In short, under article 3(3) of the Rome Convention, a “mandatory” provision of national law could only displace the parties’ express choice of law in a contract if the situation is truly domestic – an “international situation” (even if not pointing to a specific other country) is sufficient to prevent article 3(3) applying.
Article 3(3) of the Rome Convention – mandatory law
“The fact that the parties have chosen a foreign law, whether or not accompanied by the choice of a foreign tribunal, shall not, where all the other elements relevant to the situation at the time of the choice are connected with one country only, prejudice the application of rules of the law of that country which cannot be derogated from by contract, hereinafter called ‘mandatory rules’.”
The first question on appeal – are factors pointing to an “international situation” relevant?

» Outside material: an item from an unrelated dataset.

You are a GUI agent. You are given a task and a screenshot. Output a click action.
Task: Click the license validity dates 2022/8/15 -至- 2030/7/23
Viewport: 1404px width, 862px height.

The key to article 3(3) is whether “all the other elements relevant to the situation … are connected with one country only”. The first question for the Court of Appeal was whether it was legitimate for the judge to look at elements that pointed to “an international situation” but not necessarily to another specific country. Blair J had looked at such factors.
Blair J’s approach was upheld. The Court of Appeal accepted that, as relevant, “the only question under article 3(3) … is whether the situation is purely domestic.” . Thus, the inquiry under article 3(3) included elements that pointed away from a purely domestic to an international situation.
It is worth noting that the court specifically rejected the Transport Companies’ reliance on Paul Walker J’s decision in Dexia Crediop v Prato  EWHC 1746 (Comm) – a decision which was apparently at odds with Blair J in this case.
The second question on appeal – incorrect emphasis on specific factors?
The appellants argued that Blair J had given incorrect weight to various factors including the use of standard form documentation (the 1992 ISDA master agreement), the international nature of the swaps market and the existence of back to back transactions between Santander Spain and a Portuguese bank.
The Court of Appeal refused to interfere with Blair J’s evaluation of these factors. The usual reluctance of the Court of Appeal to interfere with such evaluation was heightened in this case because the appeal was “from an expert and specialist court, the Financial List”.
As a result, the judge’s decision that article 3(3) of the Rome Convention did not apply was upheld – the case was not a purely domestic one – there was thus no defence available based on “mandatory” Portuguese law.
A disagreement between the MR and Longmore LJ?
The final point on appeal did not have to be decided. Nevertheless, this was briefly addressed and, because there seems to be some difference between the Master of the Rolls and Longmore LJ, is covered here.
The issue concerned article 3(3)’s definition of mandatory rules as ones “which cannot be derogated from by contract”. The Transport Companies argued that this meant that derogation was not possible at the time the choice of law was made (i.e. ex ante); in other words at the time of contracting. The bank argued that a rule of national law would not be “mandatory” if the parties could derogate from it ex post (i.e. after contracting and the relevant facts arising) even if they could not reach that agreement ex ante.
Sir Terrance Etherton MR (with whom Sir Martin Moore-Bick agreed) agreed with the Transport Companies. He held (obiter dictum) that it was consistent with the purpose of article 3(3) of the Rome Convention for the test to be only an ex ante one. That is, the question about derogation was to be asked at the time of contracting. Any ex post attempt to derogate could only be effective as a voluntary refusal to enforce rights.
Longmore LJ sounded “a note of caution”, however. He described the relevant provision of Portuguese law as a “force majeure” provision. On this basis, he suggested, it was to fill a gap which the parties had left unexpressed in their agreement. His concern was that “if filling every such gap is to be regarded as [a] non-derogable provision, that would mean that much of a country’s contract law would have to be regarded as non-derogable.” In view of the potential significance of that point, he preferred to leave the matter undetermined until it was strictly necessary to do so.
There is thus scope for more case law on the meaning of article 3(3) of the Rome Convention – watch this space!